[Entries contained in a dataset]
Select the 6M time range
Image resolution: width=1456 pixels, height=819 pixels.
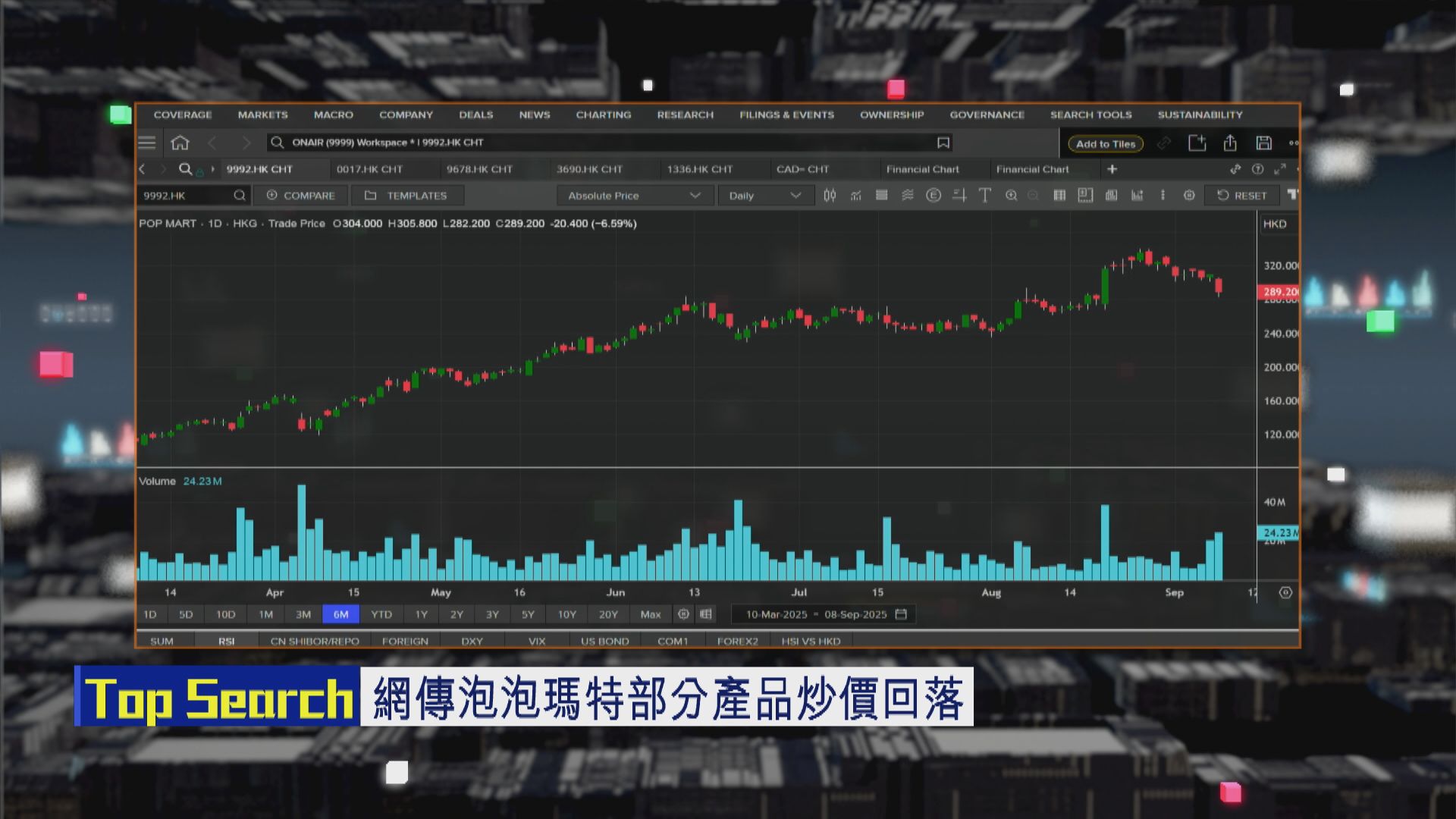tap(340, 614)
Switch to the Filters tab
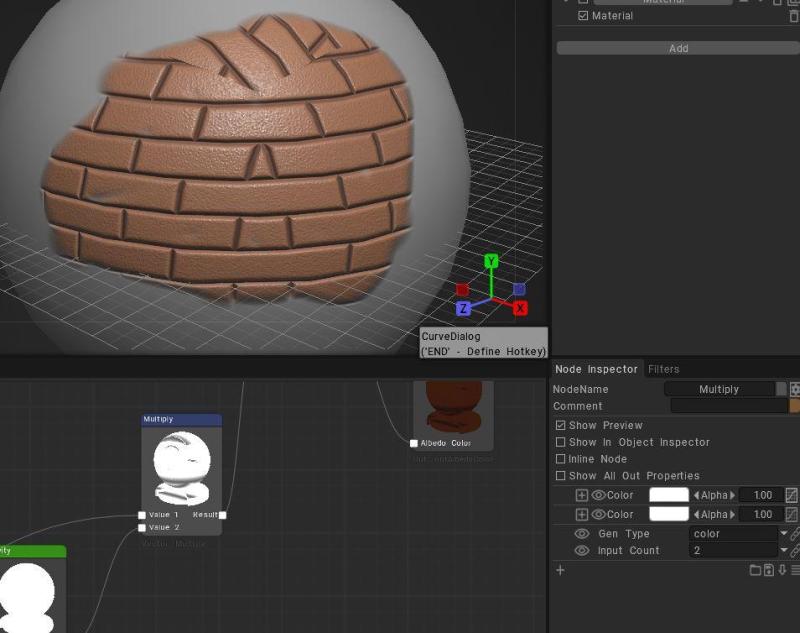800x633 pixels. pos(663,369)
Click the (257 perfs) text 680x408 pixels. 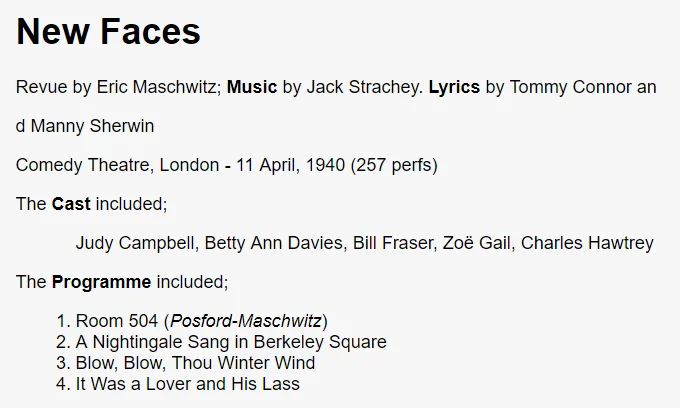pyautogui.click(x=394, y=165)
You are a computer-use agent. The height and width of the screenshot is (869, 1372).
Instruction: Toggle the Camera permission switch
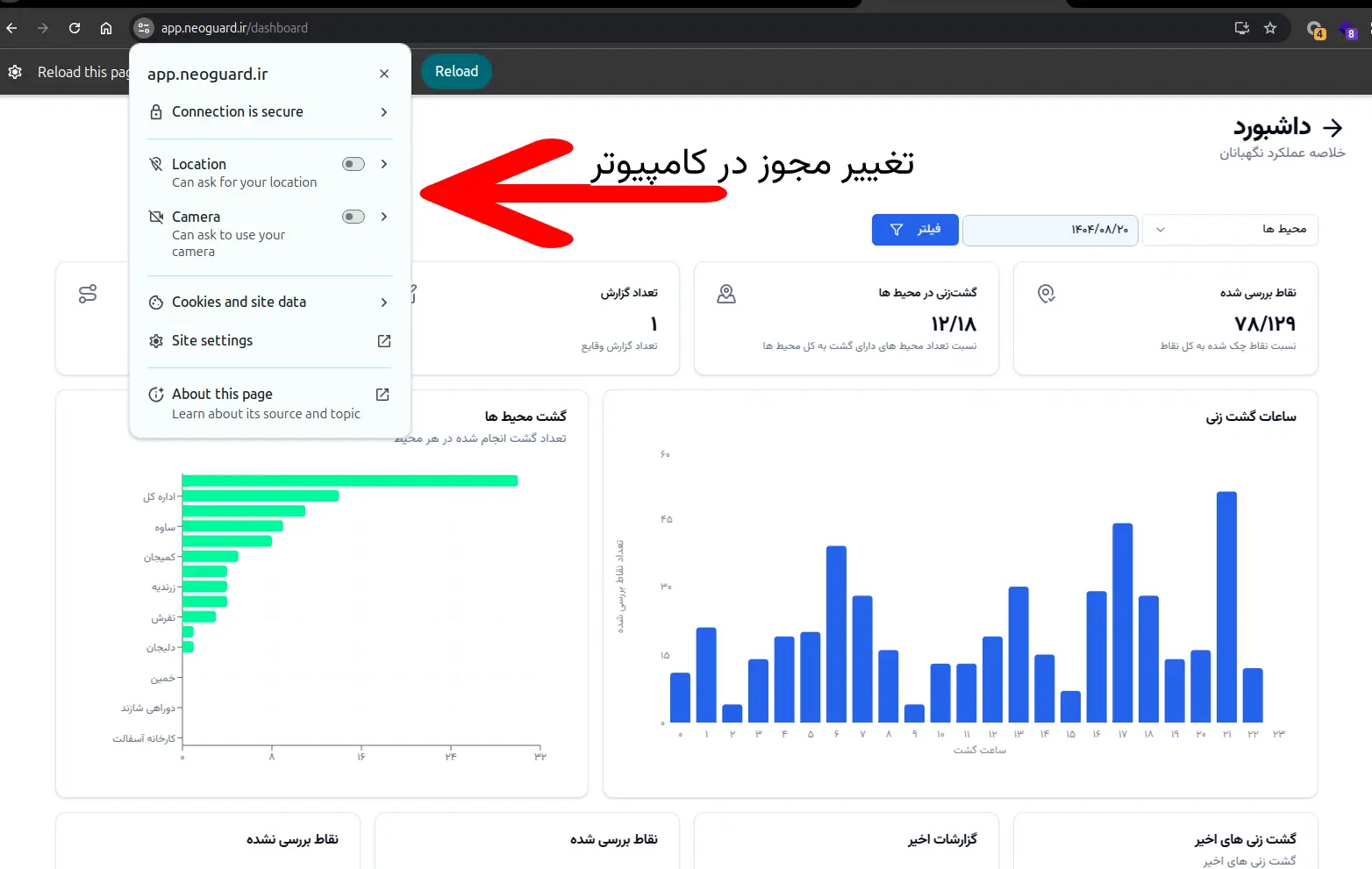point(354,217)
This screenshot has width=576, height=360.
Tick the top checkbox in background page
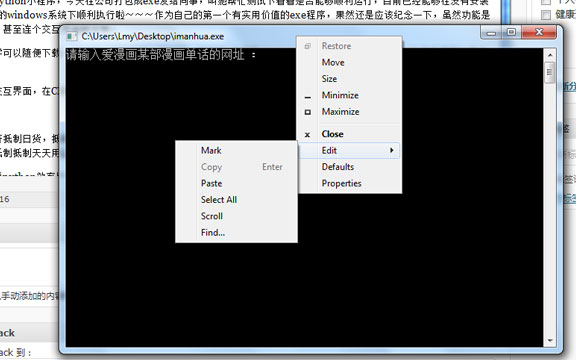[546, 1]
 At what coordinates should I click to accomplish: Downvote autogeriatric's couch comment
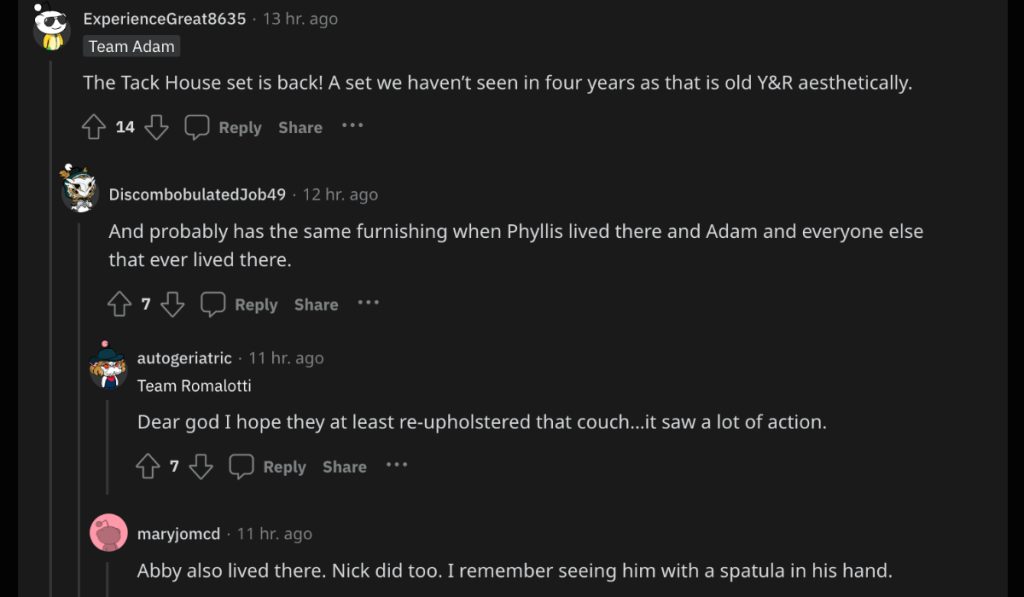click(201, 466)
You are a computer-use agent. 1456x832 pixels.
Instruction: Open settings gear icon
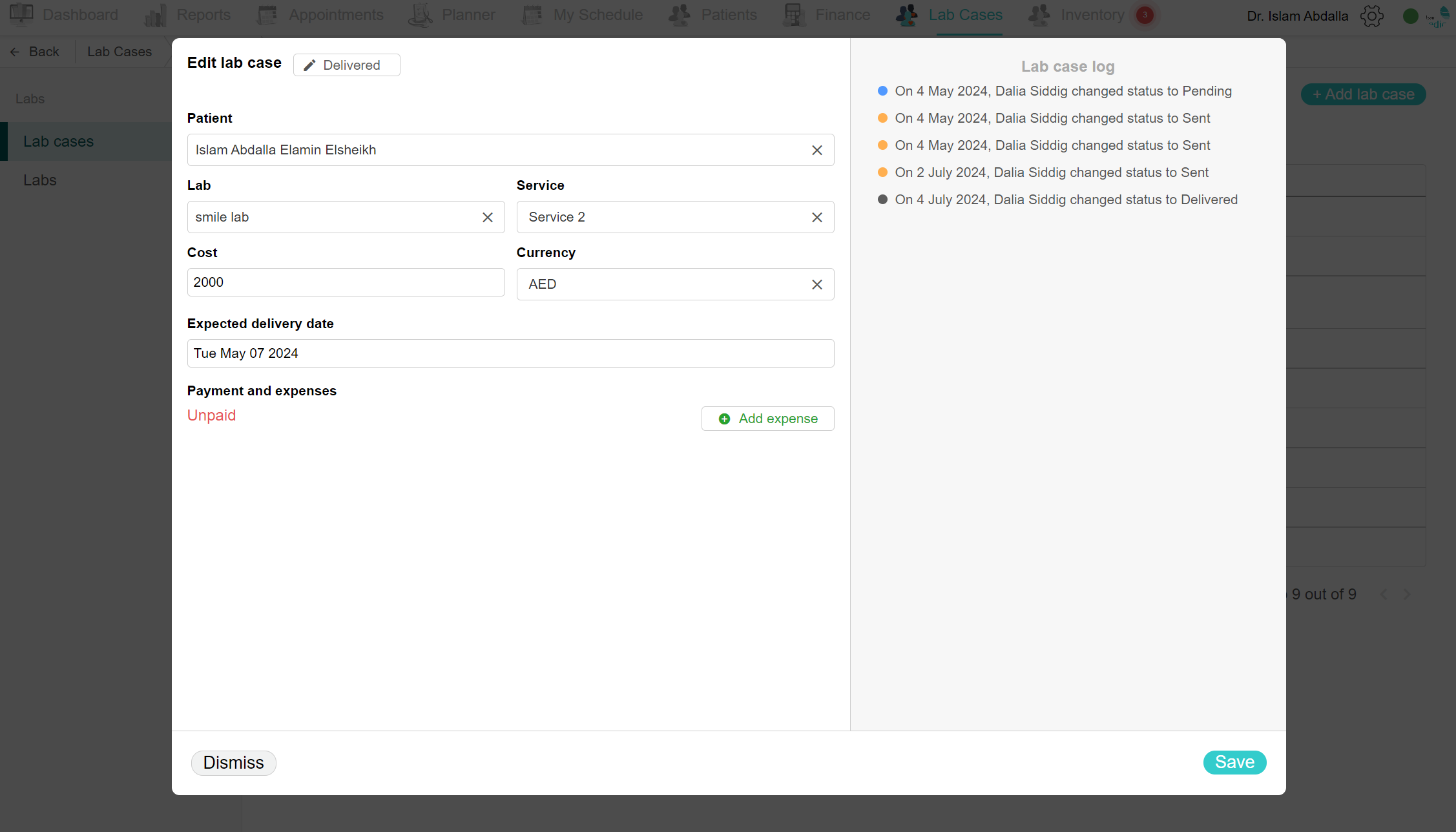coord(1371,16)
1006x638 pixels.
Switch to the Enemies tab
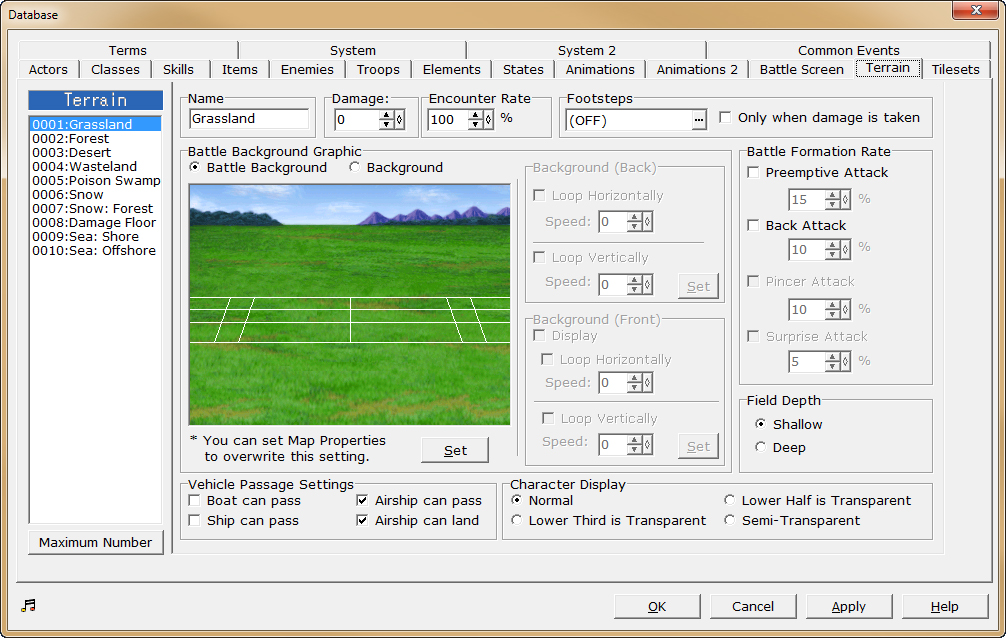coord(307,69)
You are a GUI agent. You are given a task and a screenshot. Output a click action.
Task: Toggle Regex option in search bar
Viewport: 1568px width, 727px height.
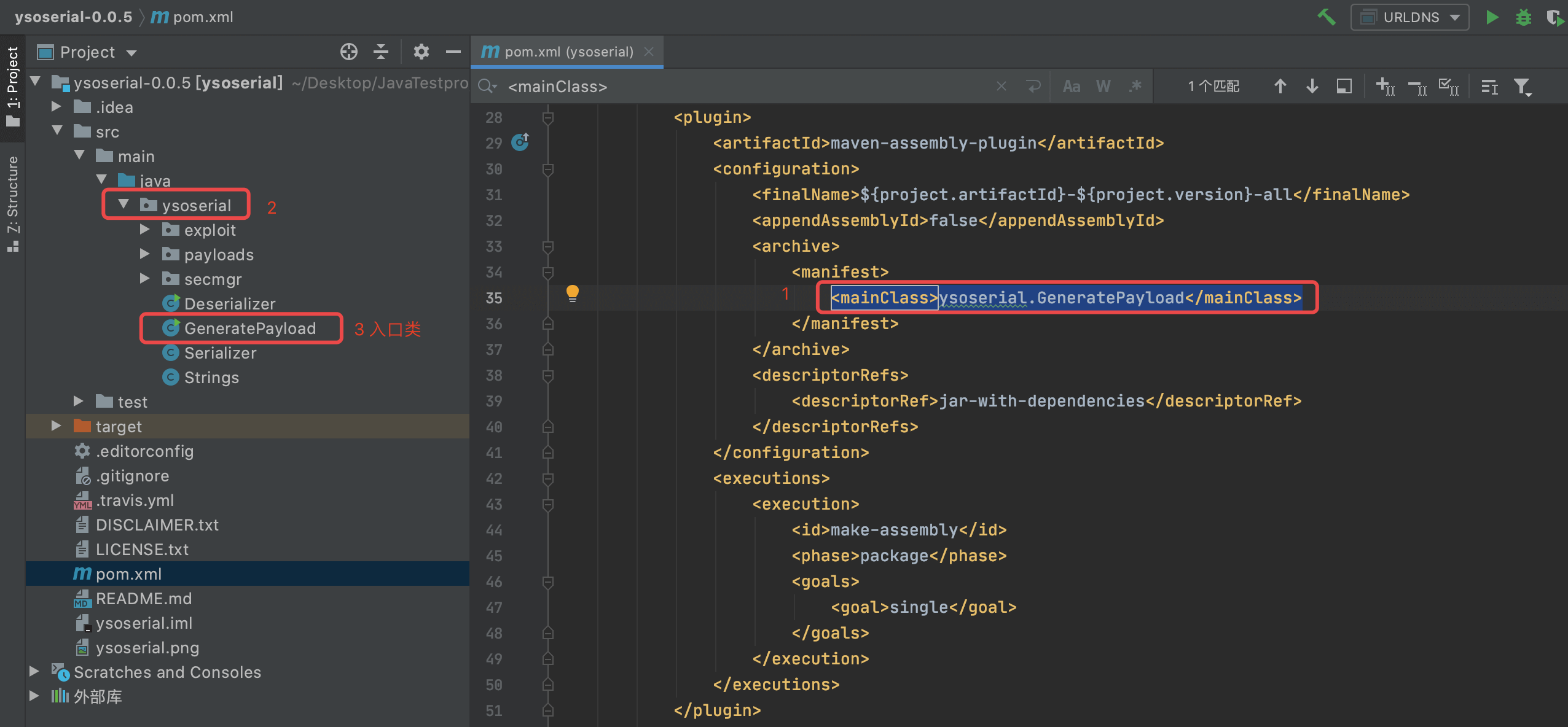coord(1135,87)
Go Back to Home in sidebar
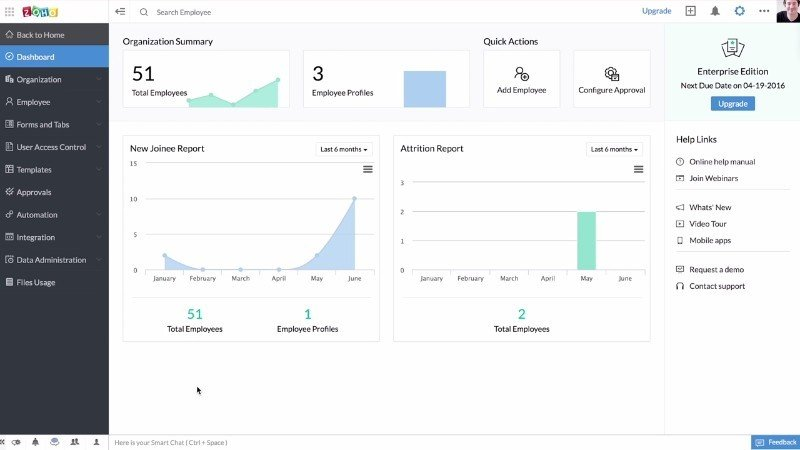Image resolution: width=800 pixels, height=450 pixels. coord(54,35)
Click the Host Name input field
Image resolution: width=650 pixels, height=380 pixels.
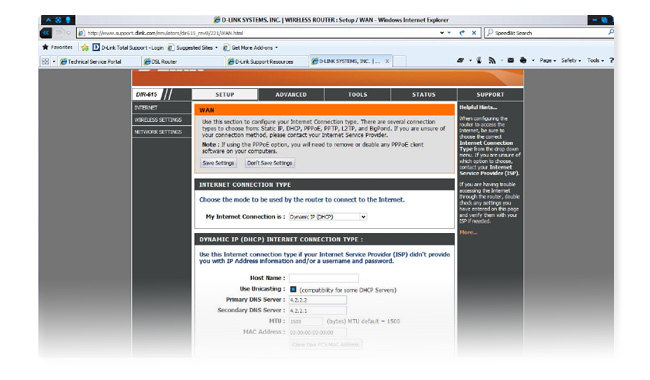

• TASK PROMPT
Reproduce the entries above word for word, starting at the line that contains "At what coordinates" and ending with the last of the entries, and leave the pictures out of your answer.

• EXPECTED ANSWER
 At what coordinates should I click to accomplish: Downvote autogeriatric's couch comment
click(201, 466)
You are a computer-use agent. 1456x832 pixels.
Instruction: Open settings gear icon
coord(1371,16)
1006x638 pixels.
Switch to the Enemies tab
coord(307,69)
You are a GUI agent. You are given a task and a screenshot. Output a click action.
Task: Toggle Regex option in search bar
Viewport: 1568px width, 727px height.
coord(1135,87)
Go Back to Home in sidebar
Image resolution: width=800 pixels, height=450 pixels. coord(54,35)
Click the Host Name input field
Image resolution: width=650 pixels, height=380 pixels.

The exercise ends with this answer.